For decades, Oleta Garrett Fitzgerald has championed access to quality education and other vital resources for children and struggling families throughout the rural south.
Her work has taken her from Mississippi to Washington, D.C. and back. She has had to grapple with “the realization that gains made over decades were rolling backward at warped speed,” and lean into her faith that the future holds promise.
We spoke with Fitzgerald this month about her connection to rural America, how she has overcome disappointments, and what she’s been reading and listening to lately. Read more below and listen to her speak about what most encourages her work.
Describe your connection to rural America
I was born into rural America by midwife in the Madison County, Mississippi, community of Farmhaven. One of eight children, with our mother and father, we formed our own economic unit. We raised our own food and farmed cotton and corn. My father, like my grandfather, owned a sawmill and pulpwood business. My mother was the quintessential rural school teacher active in bringing resources to our small, segregated underfunded schools.
After graduating from Tougaloo College I moved to Atlanta and worked at the Southeastern Public Education Program where a lot of our work involved access to quality K-12 education across the rural South. I worked for several years at Tuskegee University, followed by a stint at the Southern Regional Council (SRC). At SRC I organized in minority communities across the South in the mid-80’s to break barriers to minority electric power cooperative members’ elections to their local Electric Power Association boards.
Returning to Mississippi, I campaigned across the state’s rural second congressional district to elect the first African American to Congress since Reconstruction. And served as his District Director leading work on every aspect of rural life.
In 1992, I was appointed by former President Bill Clinton first as White House Liaison at the United States Department of Agriculture, followed by Director of Intergovernmental Affairs at the Department.
In early 2000 I was among a small group of women to found the Southern Rural Black Women’s Initiative for Economic and Social Justice (SRBWI) which works with women and young women across the agrarian Black Belt counties of Alabama and Georgia and the Delta in Mississippi. To learn more about rural trends, I joined the Rural Development Leadership Network (RDLN) and through that program received a masters degree focused on rural development from Antioch University Midwest, with program study at the University of California, Davis and Mississippi State University.
Tell us about a moment when you felt discouraged and how you overcame it.
I suppose if I were to look back over time to respond to a moment when I have been most discouraged, I would have to say that in today’s environment it is not any one moment – but the realization that gains made over decades were rolling backward at warped speed. Add to that the world has now been attacked by this COVID-19 pandemic. These things together could have been overwhelming but for my deep faith in a higher power and my determination to fight against and forge through any weapon formed against what is right and fair.

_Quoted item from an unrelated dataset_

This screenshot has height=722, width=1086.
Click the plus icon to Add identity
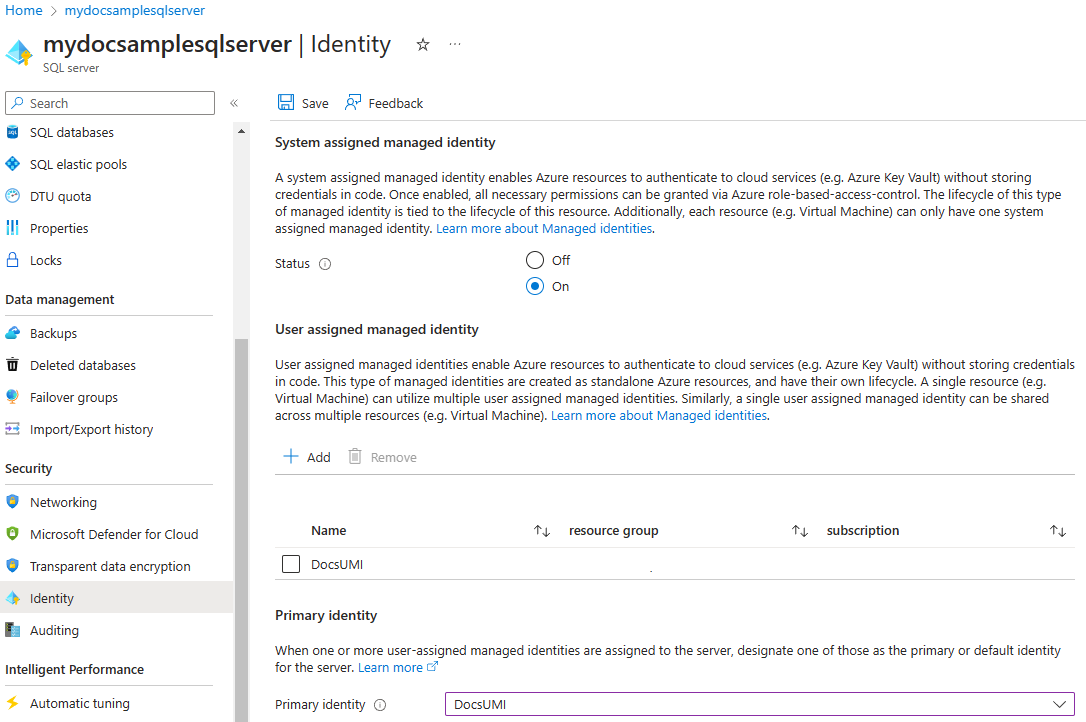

On the flipside of that question, what encourages you in your work?
My greatest encouragement comes from watching people and especially young people of all races and genders across geography stepping up and taking leadership to become change agents. To see the seeds of our work flourish and feel that the next generation got this!
Is there a habit or practice you subscribe to that keeps you motivated?
I practice faith. I believe that the work we do will live on in the lives and actions of a new generation. I practice encouragement and motivation not for myself but for others. I am driven by a mission that is constantly fed through spirituality, meditation, reflection, and study.
What are you reading/listening to?
I am reflecting on the autobiography and rural development treatise entitled “Barefootin” tracing the life of Honorable Unita Blackwell, the first Black woman Mayor in Mississippi and namesake for The Southern Rural Black Women’s Initiative for Economic and Social Justice’s Unita Blackwell Young Women’s Leadership Institute. And Marian Wright Edelman’s “The Measure of Our Success”. I am listening to a lot of old gospel music including the unconquerable Marian Anderson and especially her “There is a Balm in Gilead.”